F, forward primer; R, reverse primer.
hmwA genes from strains AAr96, AAr105, and G822 were 4,428, 4,476, and 4,449 bp in length, respectively. Figure 1 compares the predicted amino acid sequences of these three hmwA genes to the five previously described and available in GenBank. In all eight proteins, the N-terminal 440 amino acids of HMWA are highly conserved and the C-terminal 100 amino acids are moderately conserved, but the region between, which corresponds to the epithelial cell binding domain (7), is extremely variable. In pairwise comparisons, using the Lipman-Pearson algorithm, amino acid identities between the eight alleles varied from 66 to 77% (Table 2). DNA sequence analysis 5′ of each hmwA gene in this study revealed that the genes from strains AAr105 and G822 were adjacent to the homologous Rd gene HI01679, while hmwA gene in strain AAr96 was adjacent to the HI01598 homolog (Table 2).
FIG. 1.
Comparison of the predicted amino acid sequences of HMWA from the strains AAr96, AAr105, and G822 with the deduced amino acid sequences of HMW-1 and HMW-2 from nontypeable Hi strains 12, 5, and A950006 previously reported. The HMWA protein sequences were aligned by using the CLUSTAL algorithm in the DNAStar software. Identical amino acids in all HMWA sequences are indicated with dots, and gaps introduced to maximize alignments are indicated by dashed lines. At the top in bold is a consensus amino acid sequence in which all letters except X represent an amino acid present in at least three of the six predicted proteins, and X means there is no consensus amino acid at that position. The RGD sequences are underlined.
TABLE 2.
Comparison of predicted amino acid sequences of HMWA from strains AAr96, AAr105, and G822 with HMWA protein sequences from strains 12, 5, and A950006
| HMW proteina | % Identity with sequence from straina:
|
||
|---|---|---|---|
| AAr96 (HI01598) | AAr105 (HI01679) | G822 (HI01679) | |
| Strain 12 A1 (HI01679) | 72 | 69 | 66 |
| Strain 12 A2 (HI01598) | 67 | 74 | 76 |
| Strain 5 A1-like (HI1598) | 73 | 66 | 68 |
| Strain 5 A2-like (HI1679) | 67 | 75 | 76 |
| A950006 A2-like (HI1598) | 69 | 68 | 73 |
Parentheses contain 5′ flanking gene based on the Rd genome sequence.
HMW proteins are structural and functional analogs of the filamentous hemagglutinin of Bordetella pertussis (1), which mediates binding by an arginine-glycine-aspartic acid (RGD) motif. Because this motif is also present in the derived amino acid sequence of HMWA2 of strain 12, RGD-mediated adherence of HMWA2 to the integrin CR3 has been suggested (15, 21). The RGD tripeptide motif of HMWA2 from strain 12 (amino acids 785 to 787) (1) differs in location from the motif in strain AAr105 (amino acids 963 to 965), in strain G822 (amino acids 459 to 461), and in strain A950006 (amino acids 460 to 462). Examination of the previously reported HMW amino acid sequences of strain AAr96 and strain 5 (4) reveals no RGD tripeptide motifs (Fig. 1).

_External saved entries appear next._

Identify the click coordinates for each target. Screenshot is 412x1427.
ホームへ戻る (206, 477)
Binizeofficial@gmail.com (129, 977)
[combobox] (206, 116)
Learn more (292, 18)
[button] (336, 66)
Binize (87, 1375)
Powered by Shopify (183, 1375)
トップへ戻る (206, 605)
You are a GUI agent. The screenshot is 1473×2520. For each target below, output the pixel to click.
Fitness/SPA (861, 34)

HMWA1 and HMWA2 of strain 12 localize to the surface of NTHi by a two-step process involving first cleavage between amino acids 68 and 69 and then cleavage of a 441-amino-acid N-terminal fragment (1, 9, 19). All eight HMWA proteins show strong N-terminal amino acid homology (Fig. 1) in this region, suggesting that the immature proteins are cleaved by the same mechanisms in all strains.

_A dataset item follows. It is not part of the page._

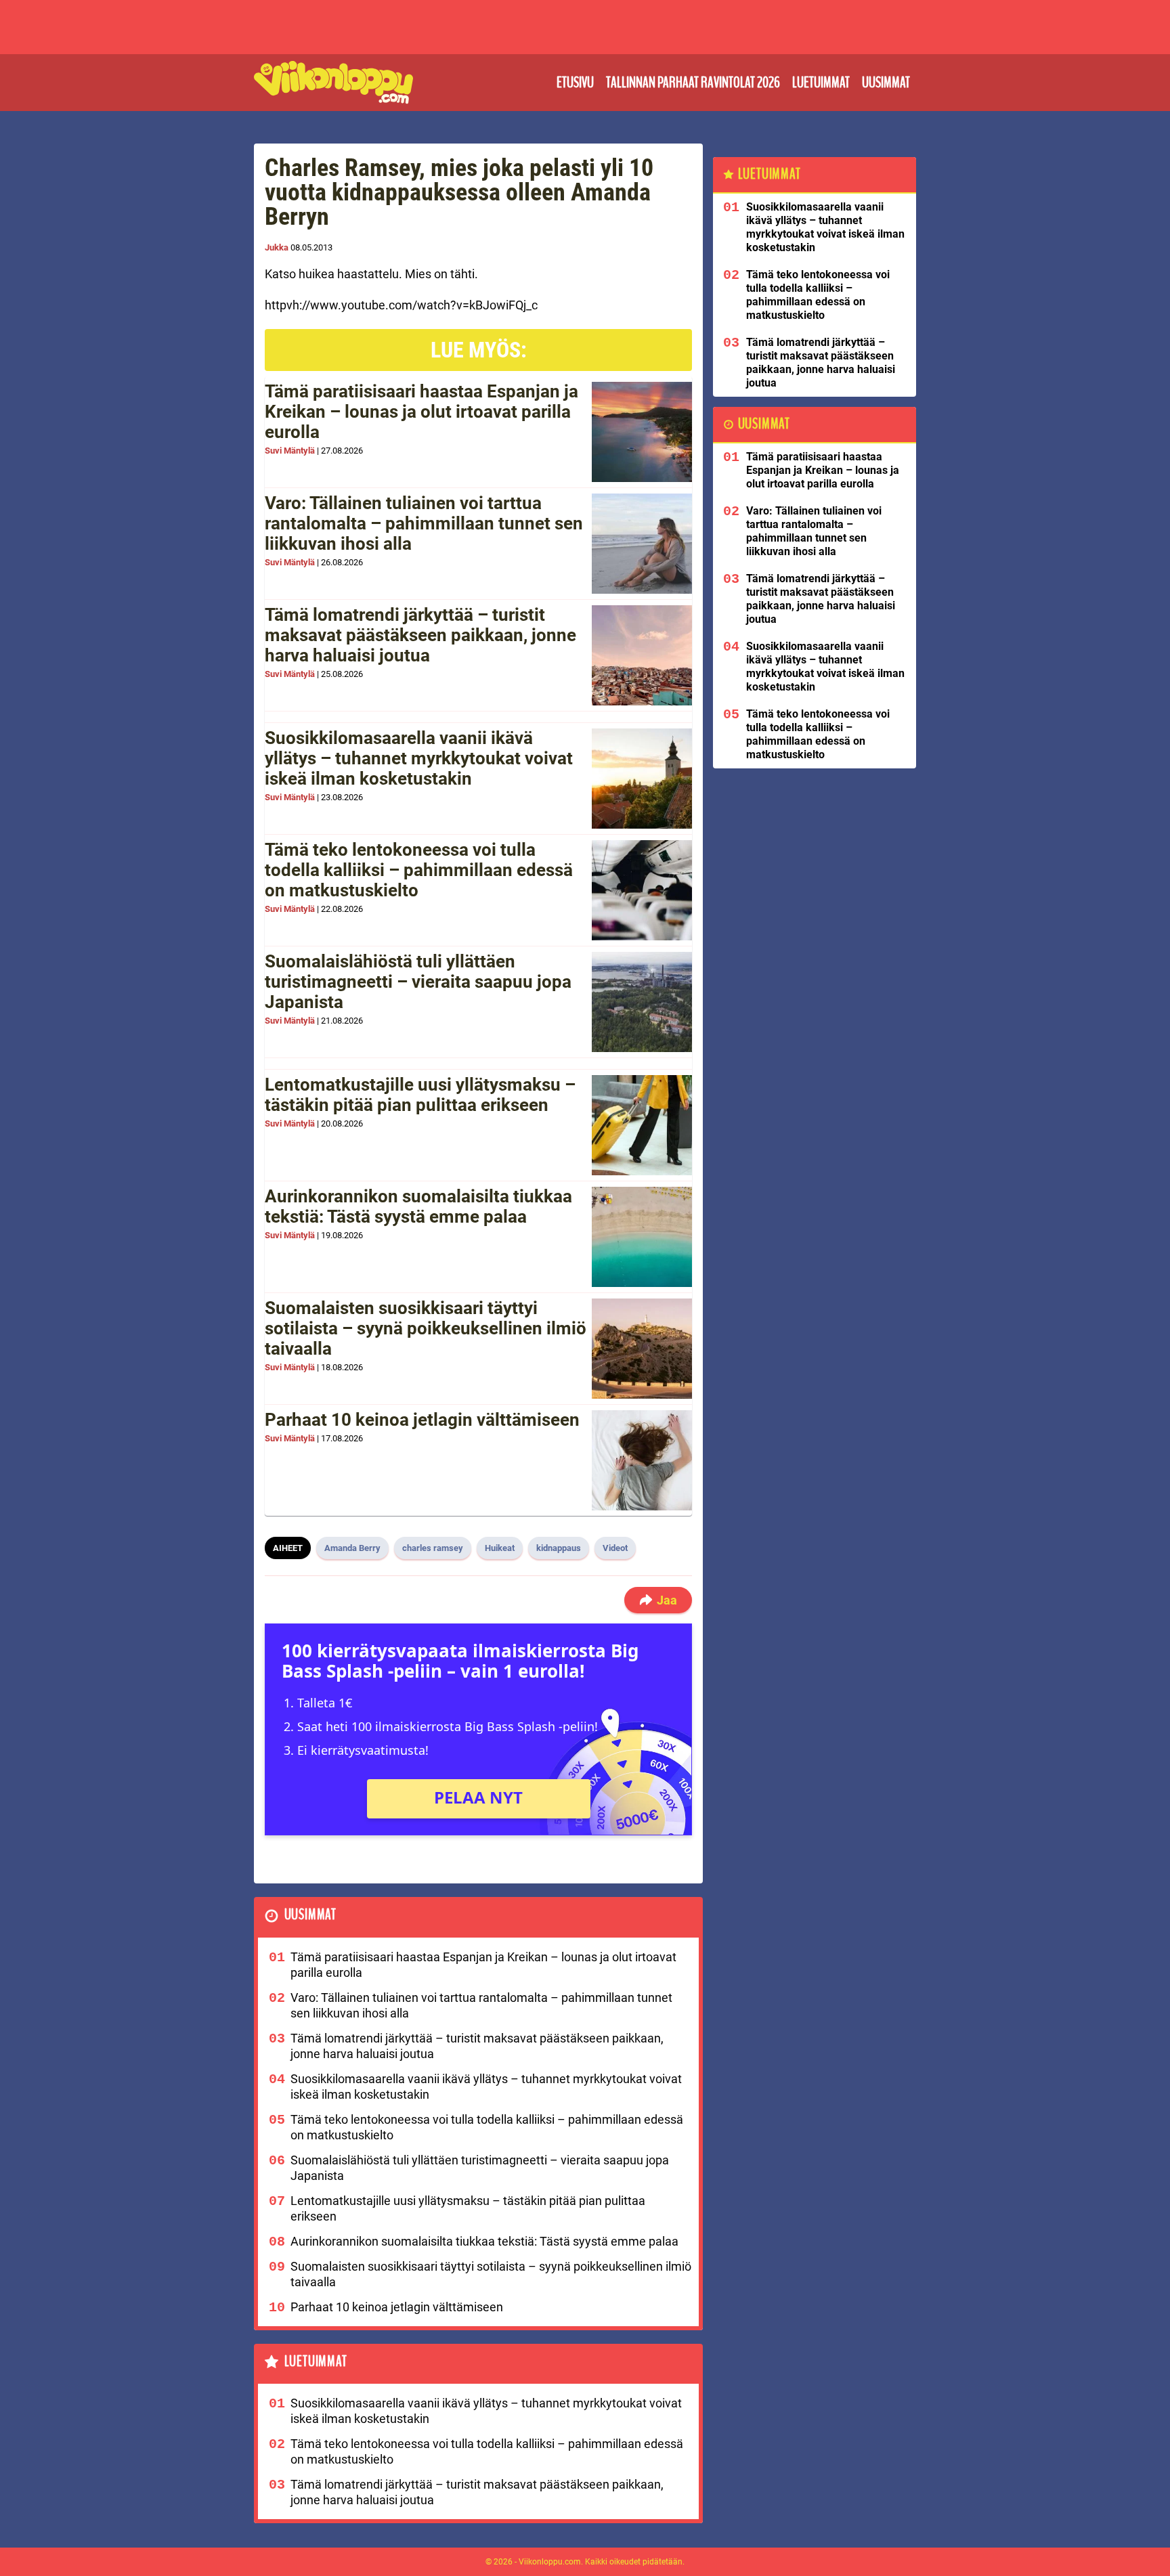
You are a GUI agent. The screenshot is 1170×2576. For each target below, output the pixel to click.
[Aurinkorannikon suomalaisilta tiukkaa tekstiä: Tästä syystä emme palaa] (641, 1237)
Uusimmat (886, 82)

Previous studies reveal that the binding domains of HMWA1 and HMWA2 of strain 12 are located in the approximately 360 amino acids near the N termini of the mature proteins (7). This region (Fig. 1) shows significant sequence diversity among the eight different alleles, which may result both in functional differences in adherence to human cells and in antigenic variation (21, 4).

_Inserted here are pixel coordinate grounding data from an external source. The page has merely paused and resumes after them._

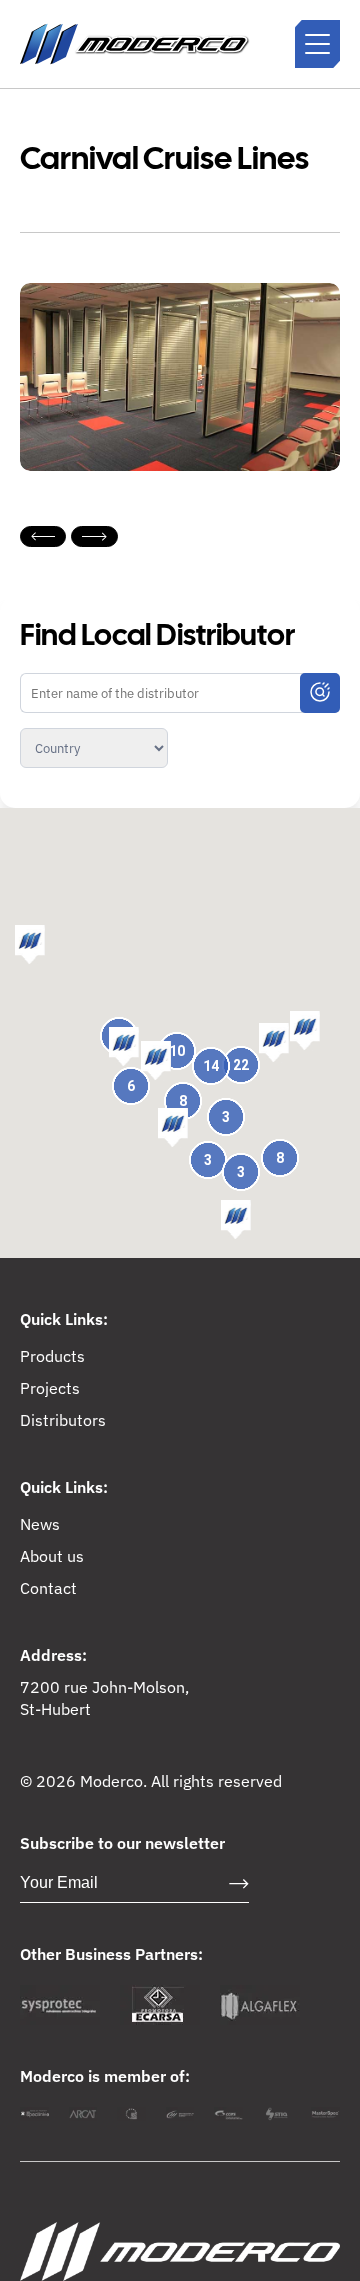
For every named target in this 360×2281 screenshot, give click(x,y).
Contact (48, 1588)
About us (52, 1556)
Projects (50, 1388)
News (40, 1524)
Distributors (63, 1420)
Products (52, 1356)
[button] (274, 1043)
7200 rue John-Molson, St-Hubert (104, 1698)
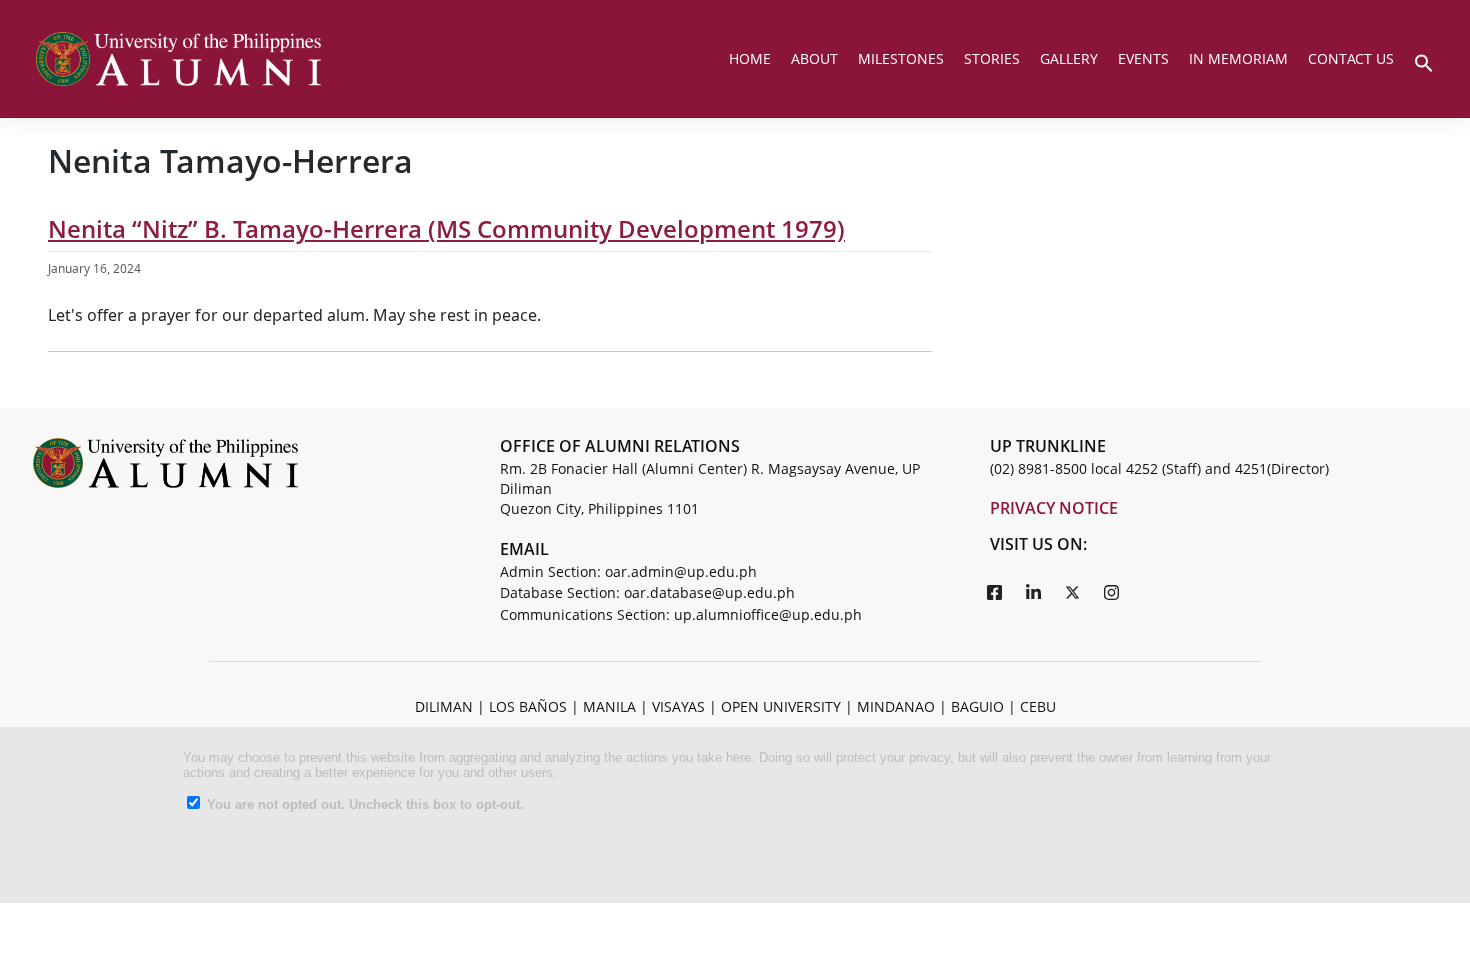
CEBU (1038, 706)
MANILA (609, 706)
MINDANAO (896, 706)
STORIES (992, 58)
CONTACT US (1351, 58)
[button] (1424, 61)
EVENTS (1143, 58)
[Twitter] (1073, 592)
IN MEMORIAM (1238, 58)
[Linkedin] (1034, 592)
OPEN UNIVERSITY (781, 706)
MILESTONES (901, 58)
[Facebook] (995, 592)
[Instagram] (1112, 592)
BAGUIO (977, 706)
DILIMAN (444, 706)
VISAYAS (678, 706)
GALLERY (1069, 58)
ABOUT (814, 58)
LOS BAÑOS (528, 706)
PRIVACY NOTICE (1054, 508)
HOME (750, 58)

The 5′ regions immediately upstream of the initiation codons of hmwA1 and hmwA2 in strain 12 and of hmwA of strain A950006 all contain 16 to 22 copies of a 7-bp tandem direct repeat sequence (ATCTTTC) whose variation in number can result in phase variation of expression of the hmwA genes (1, 6, 21). Strains AAr96, AAr105, and G822 in this study all had 16 copies of the repeat sequence.
In conclusion, we identified three additional hmwA alleles of NTHi, which is reminiscent of the allelic diversity of genes encoding both the structural protein (hifA) and the adhesin (hifE) of H. influenzae hemagglutinating pili (5, 13). The most conserved domain of the HMW-like proteins is the N terminus region of the immature protein, which traffics the proteins to the cell surface and is then cleaved from the mature proteins, while the most variable domain is the receptor binding region (6). While the antigenic domains corresponding to protective antibodies of HMW remain unknown, the extreme sequence diversity of the binding domain suggests that these proteins may vary antigenically as well as functionally.
Nucleotide sequence accession numbers.
Sequences determined in this work have been submitted to GenBank with the following accession numbers: for hmwA from strain AAr96, AY601284; for hmwA from strain AAr105, AY601283; and for hmwA from strain G822, AY601282.
Acknowledgments
We thank May Patel for her expert technical assistance.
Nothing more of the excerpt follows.